National Hero of Azerbaijan

Zakir Yusifov (Zakir Tofiq oğlu Yusifov; September 29, 1956, in Baku, Azerbaijan – October 11, 1992, in Lachin, Azerbaijan) was a National Hero of Azerbaijan, and a warrior of the First Nagorno-Karabakh War.

== Life ==
Zakir Yusifov was born September 29, 1956, in Baku, Azerbaijan. In 1974, he graduated from school No. 194 and entered the Civil Aviation School named after Sasovski. In 1977, he finished his education and began to work in Yevlakh city. There he was appointed commander of an AN-2 aircraft. In 1988, he graduated from Baku State University, at the School of Law. Establishing the first military helicopter squadron was a very difficult task, but Yusifov successfully completed it along with his co-worker, Yaver Aliyev.

== Military activities ==
The most successful of his flights was on April 11. For the first time, Zakir Yusifov made a successful flight to Fuzuli-Khojavend. He completed his combat mission and returned. Zakir Yusifov fought with Armenian soldiers in Fuzuli, Khojavend, Tartar, Aghdere, Shushakand. During the next flight on October 11, 1992, his helicopter was shot by Armenians. The crew of the helicopter crashed while flying to Safyan village.

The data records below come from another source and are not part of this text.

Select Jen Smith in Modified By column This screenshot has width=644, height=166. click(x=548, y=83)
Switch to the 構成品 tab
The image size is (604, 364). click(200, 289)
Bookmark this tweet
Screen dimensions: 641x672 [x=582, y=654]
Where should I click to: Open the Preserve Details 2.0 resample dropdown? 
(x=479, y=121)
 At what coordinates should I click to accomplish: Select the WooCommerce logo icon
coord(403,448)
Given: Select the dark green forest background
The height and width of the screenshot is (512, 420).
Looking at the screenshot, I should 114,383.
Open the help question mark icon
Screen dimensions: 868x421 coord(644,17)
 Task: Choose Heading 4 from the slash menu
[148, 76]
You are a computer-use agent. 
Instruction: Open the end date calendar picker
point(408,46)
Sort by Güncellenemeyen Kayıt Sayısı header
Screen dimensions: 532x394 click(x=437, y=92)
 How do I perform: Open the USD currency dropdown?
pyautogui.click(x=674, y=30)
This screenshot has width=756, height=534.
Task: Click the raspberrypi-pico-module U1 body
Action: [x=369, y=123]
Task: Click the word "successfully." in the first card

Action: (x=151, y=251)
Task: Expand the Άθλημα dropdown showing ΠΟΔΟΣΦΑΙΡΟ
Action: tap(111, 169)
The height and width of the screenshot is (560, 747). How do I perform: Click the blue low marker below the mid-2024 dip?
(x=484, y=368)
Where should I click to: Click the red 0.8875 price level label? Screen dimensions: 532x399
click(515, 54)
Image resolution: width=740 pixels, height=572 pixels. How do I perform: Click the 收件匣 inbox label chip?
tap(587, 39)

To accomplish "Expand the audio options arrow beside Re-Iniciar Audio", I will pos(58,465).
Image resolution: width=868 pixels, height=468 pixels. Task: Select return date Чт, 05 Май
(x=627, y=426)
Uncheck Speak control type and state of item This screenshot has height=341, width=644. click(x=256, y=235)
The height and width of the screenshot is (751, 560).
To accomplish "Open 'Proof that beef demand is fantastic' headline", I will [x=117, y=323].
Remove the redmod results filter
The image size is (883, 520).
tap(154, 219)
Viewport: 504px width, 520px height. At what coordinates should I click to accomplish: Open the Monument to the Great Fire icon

== National hero and memorials ==
By decree of the President of Azerbaijan on February 5, 1993, Yusifov was posthumously awarded the title of "National Hero of Azerbaijan" after his death. He was buried in the Martyrs' Lane in Baku. One of the streets in the Nizami district of Baku and the secondary school number 194 were named after him.

== Sources ==
- Vüqar Əsgərov. "Azərbaycanın Milli Qəhrəmanları" (Yenidən işlənmiş II nəşr). Bakı: "Dərələyəz-M", 2010, səh. 154.